**TEXTO:**
Tras su santificación, Juan Pablo II, san Karol para los católicos, va a ser el santo gravitatorio universal, el santo de las manzanas de Newton, de los saltadores de trampolín y de los paracaidistas en apuros. Su primer milagro no oficial fue la caída del muro de Berlín (con la ayuda de san Ronald y santa Margaret) y el último hasta la fecha, la caída de una cruz consagrada a su nombre sobre un pobre tipo que pasaba por allí y que, seguro, era un malvado. Aparte de estos chistes malos pero ciertos, los únicos dos milagros certificados para subirlo a los altares son la curación de una monja que padecía párkinson, a quien se le apareció Wojtyla en un sueño, y la de una mujer desahuciada por un aneurisma cerebral, que contempló el proceso de su beatificación por la tele mientras estaba en el hospital, se convirtió al catolicismo y salió del taller como nueva.
Si la cuestión es que las mujeres lo vean por la tele o sueñen con él, cualquier día me beatifican a Brad Pitt. En cuanto a lo de los milagros médicos, eso es más bien terreno del doctor House, que da más pinta de calvinista. A mí, como soy de letras y acostumbro a contar con los dedos, a bote pronto me salen tres milagros post-mortem (uno en contra y dos a favor) contra uno en vida, que, más que un milagro, resulta una chapuza de albañilería a lo Florentino Pérez. Se ve que Wojtyla curró tanto en sus últimos años que al final cogió carrerilla y del impulso trepó la cuesta de la santidad ya cadáver, lo mismo que aquel guerrero griego que fue corriendo a anunciar la victoria en la llanura de Maratón (cuarenta y tantos kilómetros a golpe de pinrel) y se murió de agotamiento por el camino, aunque iba tan entusiasmado que ni se dio cuenta del percance.
Lo más curioso de los dos milagros certificados de san Karol es el poco rigor con que se exigen pruebas últimamente en la iglesia católica. Rigor mortis, diríamos. Han bastado dos testimonios, uno de ellos por vía televisiva y otro por vía onírica: la santidad con mando a distancia. A estas alturas, el Vaticano funciona igual de bien que ciertos tribunales islámicos, a quienes, para probar un adulterio, les basta con el testimonio del marido jurando que vio a una de sus esposas pecando en un sueño. Con evidencias similares y la misma fe de colchonero, un vecino mío, que presume de Casanova hipotético, se ha apuntado en su haber un polvo con Monica Belluci y otro con Ava Gardner, este último también post-mortem.

**QUÉ HACER:** Reproduce sin ningún cambio el pasaje del texto sobre los milagros de Juan Pablo II que va desde "Tras su santificación, Juan" hasta "taller como nueva.".

**REGISTROS:**
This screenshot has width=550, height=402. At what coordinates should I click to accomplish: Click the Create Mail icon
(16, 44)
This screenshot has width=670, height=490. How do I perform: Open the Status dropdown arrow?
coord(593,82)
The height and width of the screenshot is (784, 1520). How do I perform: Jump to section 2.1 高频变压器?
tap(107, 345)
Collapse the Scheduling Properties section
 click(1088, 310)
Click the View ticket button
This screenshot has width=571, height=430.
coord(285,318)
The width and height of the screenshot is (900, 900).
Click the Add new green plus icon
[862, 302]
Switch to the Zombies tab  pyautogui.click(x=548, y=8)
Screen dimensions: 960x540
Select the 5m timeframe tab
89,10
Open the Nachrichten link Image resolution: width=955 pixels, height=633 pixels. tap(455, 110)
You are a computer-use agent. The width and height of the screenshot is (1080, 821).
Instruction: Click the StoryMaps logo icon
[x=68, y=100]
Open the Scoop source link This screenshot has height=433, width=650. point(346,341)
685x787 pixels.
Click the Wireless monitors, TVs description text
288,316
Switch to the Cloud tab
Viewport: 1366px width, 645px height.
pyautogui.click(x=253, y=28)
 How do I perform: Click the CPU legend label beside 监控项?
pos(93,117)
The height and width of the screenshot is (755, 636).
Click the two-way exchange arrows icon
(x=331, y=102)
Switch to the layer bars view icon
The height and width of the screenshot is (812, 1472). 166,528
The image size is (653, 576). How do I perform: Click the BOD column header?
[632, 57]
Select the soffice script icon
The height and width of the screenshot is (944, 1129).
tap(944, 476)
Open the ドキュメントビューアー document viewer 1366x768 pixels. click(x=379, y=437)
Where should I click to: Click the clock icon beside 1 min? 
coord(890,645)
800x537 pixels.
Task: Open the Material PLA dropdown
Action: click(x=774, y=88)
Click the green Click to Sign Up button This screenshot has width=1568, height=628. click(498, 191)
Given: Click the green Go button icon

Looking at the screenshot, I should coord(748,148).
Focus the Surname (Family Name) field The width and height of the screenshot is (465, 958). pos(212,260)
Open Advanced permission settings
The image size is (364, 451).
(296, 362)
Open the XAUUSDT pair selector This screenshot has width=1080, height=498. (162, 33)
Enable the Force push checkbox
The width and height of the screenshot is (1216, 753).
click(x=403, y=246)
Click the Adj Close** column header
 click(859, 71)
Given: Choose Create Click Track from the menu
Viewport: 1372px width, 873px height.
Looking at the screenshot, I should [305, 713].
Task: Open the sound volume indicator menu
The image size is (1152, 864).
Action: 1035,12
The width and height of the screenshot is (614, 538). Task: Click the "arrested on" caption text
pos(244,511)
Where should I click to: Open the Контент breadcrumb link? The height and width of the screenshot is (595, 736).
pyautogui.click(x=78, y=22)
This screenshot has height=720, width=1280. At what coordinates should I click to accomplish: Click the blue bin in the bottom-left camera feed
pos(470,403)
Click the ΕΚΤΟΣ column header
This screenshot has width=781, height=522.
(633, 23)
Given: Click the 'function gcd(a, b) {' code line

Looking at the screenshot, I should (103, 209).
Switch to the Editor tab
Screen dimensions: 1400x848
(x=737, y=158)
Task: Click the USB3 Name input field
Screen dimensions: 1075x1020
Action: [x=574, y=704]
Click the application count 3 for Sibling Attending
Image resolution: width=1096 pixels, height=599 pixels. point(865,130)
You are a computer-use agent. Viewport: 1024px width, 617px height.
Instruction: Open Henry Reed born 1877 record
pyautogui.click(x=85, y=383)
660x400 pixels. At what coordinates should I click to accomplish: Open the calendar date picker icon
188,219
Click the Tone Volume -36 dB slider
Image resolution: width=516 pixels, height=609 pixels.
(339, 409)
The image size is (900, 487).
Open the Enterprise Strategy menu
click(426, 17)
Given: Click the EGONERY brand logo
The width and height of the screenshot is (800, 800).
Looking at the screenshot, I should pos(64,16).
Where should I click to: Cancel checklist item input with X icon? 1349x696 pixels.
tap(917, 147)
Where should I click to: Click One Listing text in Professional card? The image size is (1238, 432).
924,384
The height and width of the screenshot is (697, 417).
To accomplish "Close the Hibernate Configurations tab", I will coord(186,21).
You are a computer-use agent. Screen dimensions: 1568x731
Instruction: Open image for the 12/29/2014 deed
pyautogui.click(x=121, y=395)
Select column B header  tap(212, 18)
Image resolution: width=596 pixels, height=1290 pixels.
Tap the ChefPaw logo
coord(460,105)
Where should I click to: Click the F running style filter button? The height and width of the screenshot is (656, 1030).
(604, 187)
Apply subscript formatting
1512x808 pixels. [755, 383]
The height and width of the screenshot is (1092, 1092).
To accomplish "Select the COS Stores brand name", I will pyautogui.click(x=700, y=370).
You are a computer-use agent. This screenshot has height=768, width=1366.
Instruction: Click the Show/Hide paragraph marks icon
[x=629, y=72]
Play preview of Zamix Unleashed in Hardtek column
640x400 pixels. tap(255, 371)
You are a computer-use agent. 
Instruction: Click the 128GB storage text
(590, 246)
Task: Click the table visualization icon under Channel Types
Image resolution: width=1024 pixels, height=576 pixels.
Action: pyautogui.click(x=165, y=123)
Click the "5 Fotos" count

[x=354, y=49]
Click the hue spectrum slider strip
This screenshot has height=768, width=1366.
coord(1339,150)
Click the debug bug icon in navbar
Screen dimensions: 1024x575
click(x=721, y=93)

**SOLUCIÓN DEL EJERCICIO:**
Tras su santificación, Juan Pablo II, san Karol para los católicos, va a ser el santo gravitatorio universal, el santo de las manzanas de Newton, de los saltadores de trampolín y de los paracaidistas en apuros. Su primer milagro no oficial fue la caída del muro de Berlín (con la ayuda de san Ronald y santa Margaret) y el último hasta la fecha, la caída de una cruz consagrada a su nombre sobre un pobre tipo que pasaba por allí y que, seguro, era un malvado. Aparte de estos chistes malos pero ciertos, los únicos dos milagros certificados para subirlo a los altares son la curación de una monja que padecía párkinson, a quien se le apareció Wojtyla en un sueño, y la de una mujer desahuciada por un aneurisma cerebral, que contempló el proceso de su beatificación por la tele mientras estaba en el hospital, se convirtió al catolicismo y salió del taller como nueva.